**Document segment**.
------------
It shows also that it devolved upon the county court, subject to
the question of power before stated, to determine whether a
subscription had been made and to raise money for its payment. This
included a determination of the questions whether an assent had
been given by the voters and whether a subscription had in fact
been made by the county court. It did determine both of these
questions in the affirmative, and so certified in the bonds issued
by the same authority, and which are now in suit.
Under these circumstances, the authorities in this Court and in
the State of Missouri hold that the decision of the voters and the
action of the county court in issuing the bonds in question, and
their subsequent action in receiving and retaining their benefits,
gave validity to the bonds, and that they are now to be taken as
valid instruments.
Among these authorities are the following:
Town of Coloma v.
Eaves, 92 U. S. 484,
92 U. S. 491;
County of Randolph v. Post, 93 U. S.
502;
County of Leavenworth v. Barnes,
94 U. S. 70;
Commissioners of Douglass County v. Bolles, 94 U. S.
104;
Commissioners of Johnson County v. Thayer,
94 U. S. 631;
County of Cass v. Johnson, 95 U. S.
360;
City of St. Louis v. Shields, 62 Mo. 247;
Smith v. Clark County, 54
id. 58, 81.
These authorities show that if the county had made a contract
with the railroad company in April, 1868, it would not have been
permitted, under the circumstances stated, to deny it. But here was
no contract. It was a simple indication of the pleasure or wish of
the voters of the county that aid should be furnished to this
railroad. The statute was intended as a guard against hasty action
in this respect, and makes no requisition
Page 98 U. S. 103
that the corporation shall be so perfected that a
quo
warranto could not reach it. If assent is given to a specified
aid to a railroad named, we are of the opinion that a perfection of
the corporation before the subscription is made and the bonds
issued is a compliance with the statute.
Ruby v. Shain, 54 Mo. 207, is cited to the contrary.
There are several reasons why that case does not control the one we
are considering.
1. The question of the legality of the subscription was never
properly reached. Whether the tax which was levied to pay the
county subscription for stock was legal or illegal, it was certain
that the collector, who had a warrant for its collection valid on
its face and who was the defendant in that suit, was not liable for
enforcing it. That an officer in such case is protected by his
writ, and that to protect himself he need not even produce the
evidence of a judgment, was held as long ago as in
Holmes v.
Newcaster, 12 Johns. (N.Y.) 395, and has been so held from
that time to the present. Such too is the express holding of the
court in
Ruby v. Shain, and an examination of the merits
of the case was unnecessary.
------------
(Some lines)
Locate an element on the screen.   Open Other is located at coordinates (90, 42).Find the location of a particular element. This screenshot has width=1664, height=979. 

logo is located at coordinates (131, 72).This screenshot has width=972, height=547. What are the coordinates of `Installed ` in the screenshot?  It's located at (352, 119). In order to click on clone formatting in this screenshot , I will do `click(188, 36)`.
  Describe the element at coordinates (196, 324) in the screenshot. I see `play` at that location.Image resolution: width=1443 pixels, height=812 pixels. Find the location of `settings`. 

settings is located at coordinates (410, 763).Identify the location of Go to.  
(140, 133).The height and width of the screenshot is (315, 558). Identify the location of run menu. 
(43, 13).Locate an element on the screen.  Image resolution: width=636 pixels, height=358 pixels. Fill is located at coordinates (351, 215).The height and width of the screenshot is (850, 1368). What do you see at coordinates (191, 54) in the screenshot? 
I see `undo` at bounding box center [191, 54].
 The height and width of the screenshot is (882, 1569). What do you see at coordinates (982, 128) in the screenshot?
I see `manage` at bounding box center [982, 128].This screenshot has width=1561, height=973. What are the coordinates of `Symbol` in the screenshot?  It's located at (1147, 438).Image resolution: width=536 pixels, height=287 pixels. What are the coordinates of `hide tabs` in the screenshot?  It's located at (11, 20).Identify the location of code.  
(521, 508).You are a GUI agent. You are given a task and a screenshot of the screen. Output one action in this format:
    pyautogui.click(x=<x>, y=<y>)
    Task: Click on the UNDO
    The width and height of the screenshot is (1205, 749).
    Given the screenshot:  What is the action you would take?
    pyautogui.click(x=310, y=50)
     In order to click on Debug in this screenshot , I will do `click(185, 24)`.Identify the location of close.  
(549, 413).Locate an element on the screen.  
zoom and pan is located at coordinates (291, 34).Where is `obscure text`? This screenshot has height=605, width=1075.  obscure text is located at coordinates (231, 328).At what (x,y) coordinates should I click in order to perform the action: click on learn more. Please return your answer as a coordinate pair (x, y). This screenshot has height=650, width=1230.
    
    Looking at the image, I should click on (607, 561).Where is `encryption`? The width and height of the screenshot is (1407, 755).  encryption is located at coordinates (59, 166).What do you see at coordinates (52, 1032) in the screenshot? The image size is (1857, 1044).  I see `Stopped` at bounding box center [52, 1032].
------------
**What is needed**. Print the passage of the opinion on the county bonds from "It shows also" to "valid instruments.", word for word. The lines are separate material and have no connection to the opinion on the county bonds.

**Reply to the exercise**.
It shows also that it devolved upon the county court, subject to
the question of power before stated, to determine whether a
subscription had been made and to raise money for its payment. This
included a determination of the questions whether an assent had
been given by the voters and whether a subscription had in fact
been made by the county court. It did determine both of these
questions in the affirmative, and so certified in the bonds issued
by the same authority, and which are now in suit.
Under these circumstances, the authorities in this Court and in
the State of Missouri hold that the decision of the voters and the
action of the county court in issuing the bonds in question, and
their subsequent action in receiving and retaining their benefits,
gave validity to the bonds, and that they are now to be taken as
valid instruments.